Добравшись до квартиры, она выглянула в окно и неумело перекрестила отъезжающую «девятку». Потом, упрямо сжав губы, набрала номер телефона Стасиса.
Пусть Николай старше, умнее и обычно оказывается прав, но у нее сейчас собственная правда и свои счеты.
Ноябрь 1925 г., Москва[18]
Мрачным и промозглым осенним вечером в пустынной аллее парка в Сокольниках остановился автомобиль «Рено». Из пассажирского салона откинули специальное окошко, медной окантовкой напоминающее корабельный иллюминатор, и сиплый мужской голос с выраженным латышским акцентом поинтересовался:
— Ну что там, Кузьмичев?
Шофер спрыгнул с высокого сиденья открытой кабины, чертыхнулся и доложил:
— Бензопровод опять засорился, язви его в душу…
— Сколько стоять будем?
— Да ремонт небольшой. Минут за десять, товарищ Дукис, управлюсь.

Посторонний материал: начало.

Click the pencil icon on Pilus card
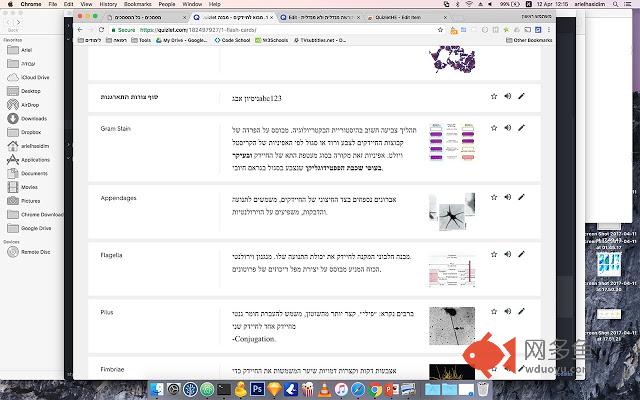 (x=521, y=313)
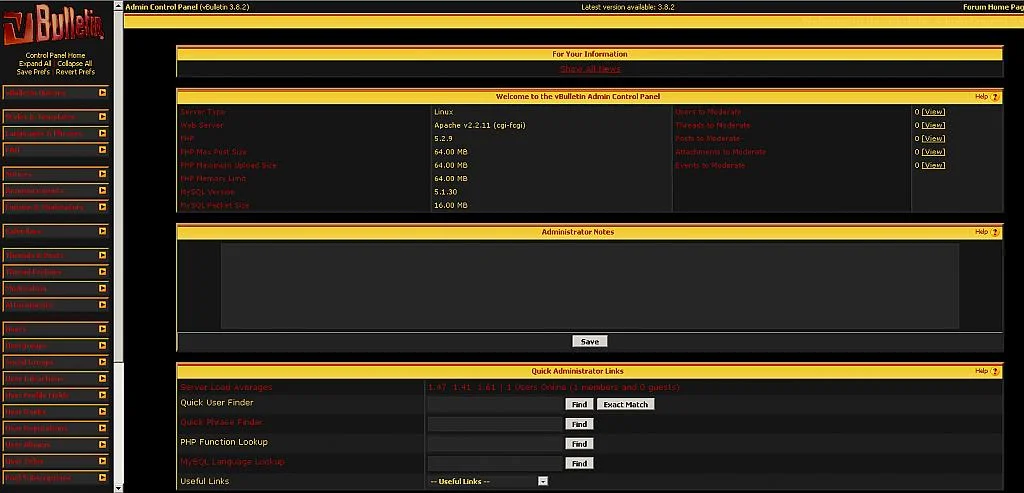Click Expand All in the sidebar
The image size is (1024, 493).
pyautogui.click(x=35, y=64)
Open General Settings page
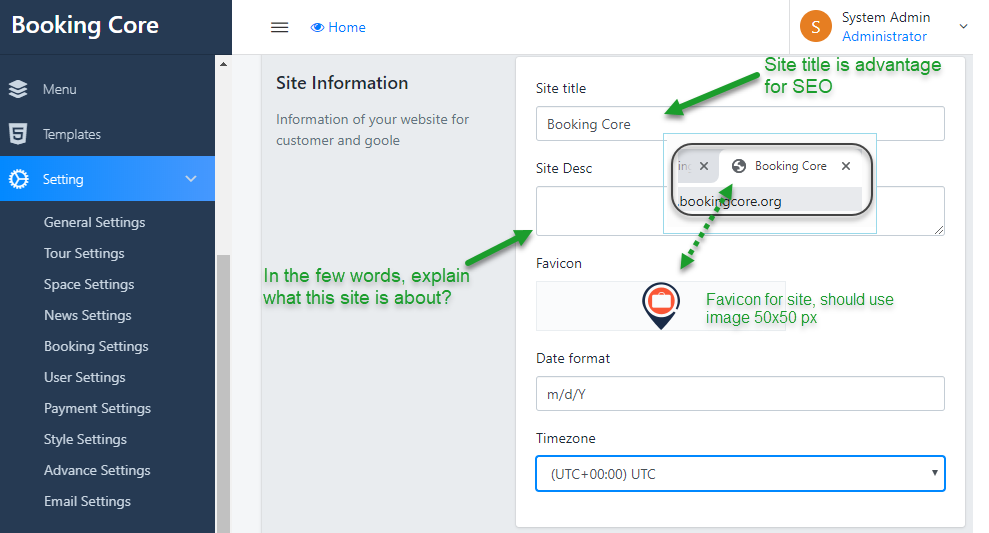Viewport: 989px width, 533px height. click(95, 222)
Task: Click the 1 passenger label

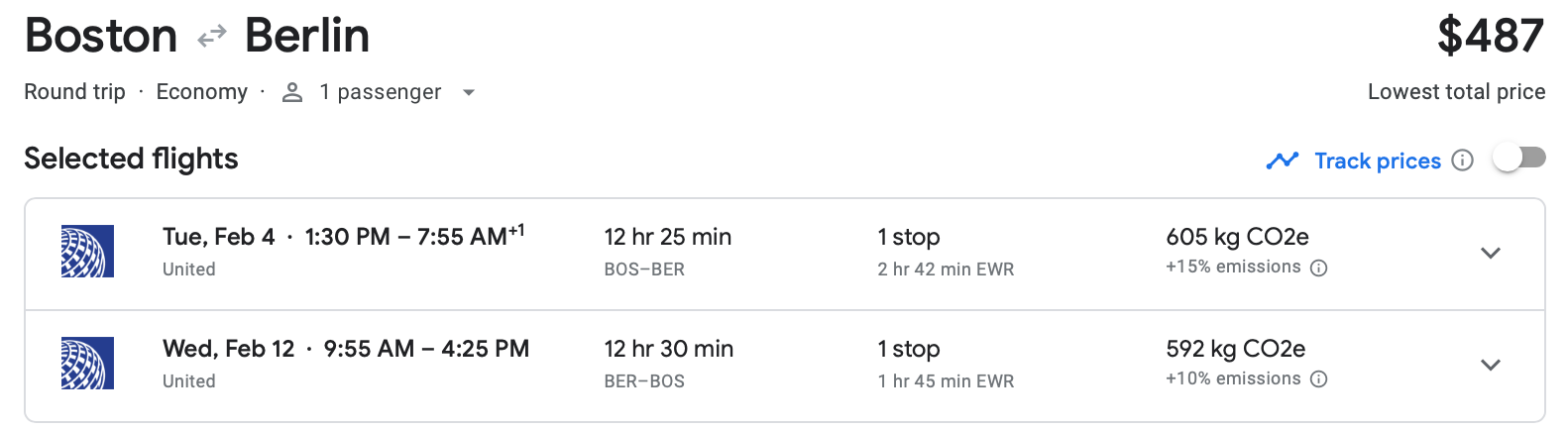Action: tap(380, 92)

С лязгом открылась дверь. Из машины неловко вылез невысокий, щуплый, круглыми очками в железной оправе напоминавший школьного учителя арифметики, начальник внутренней лубянской тюрьмы ОГПУ Карл Дукис. Заглянув в салон, он сухо предложил:
— «Семьдесят третий», можете пока совершить прогулку, — и отошел к водителю, копавшемуся в моторе при свете фонаря «летучая мышь».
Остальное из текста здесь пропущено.